Data for this task
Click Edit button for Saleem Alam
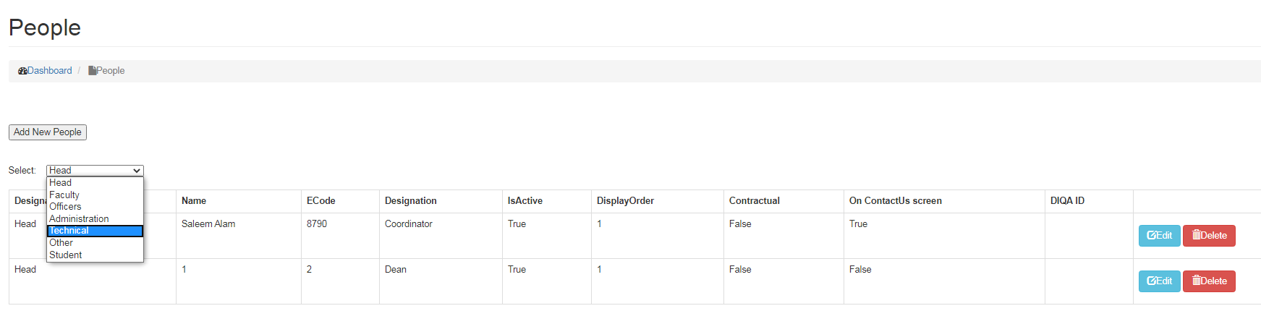Screen dimensions: 1261x311 [1159, 236]
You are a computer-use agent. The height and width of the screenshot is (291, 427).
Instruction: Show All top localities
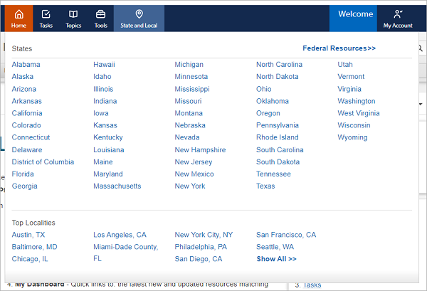[x=276, y=259]
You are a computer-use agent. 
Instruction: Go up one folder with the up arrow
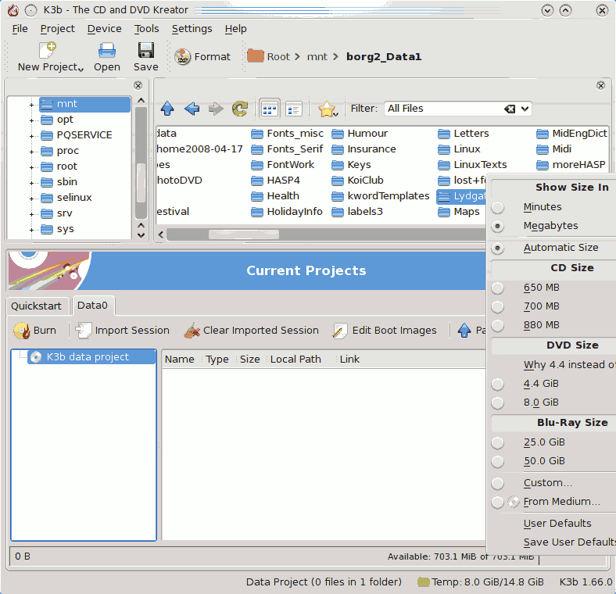pyautogui.click(x=167, y=109)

What is needed
Whenever a line in the entries above includes the word "computer", pull that line out.

Final answer
You are a computer-use agent. The height and width of the screenshot is (291, 427).
You are a computer-use agent. 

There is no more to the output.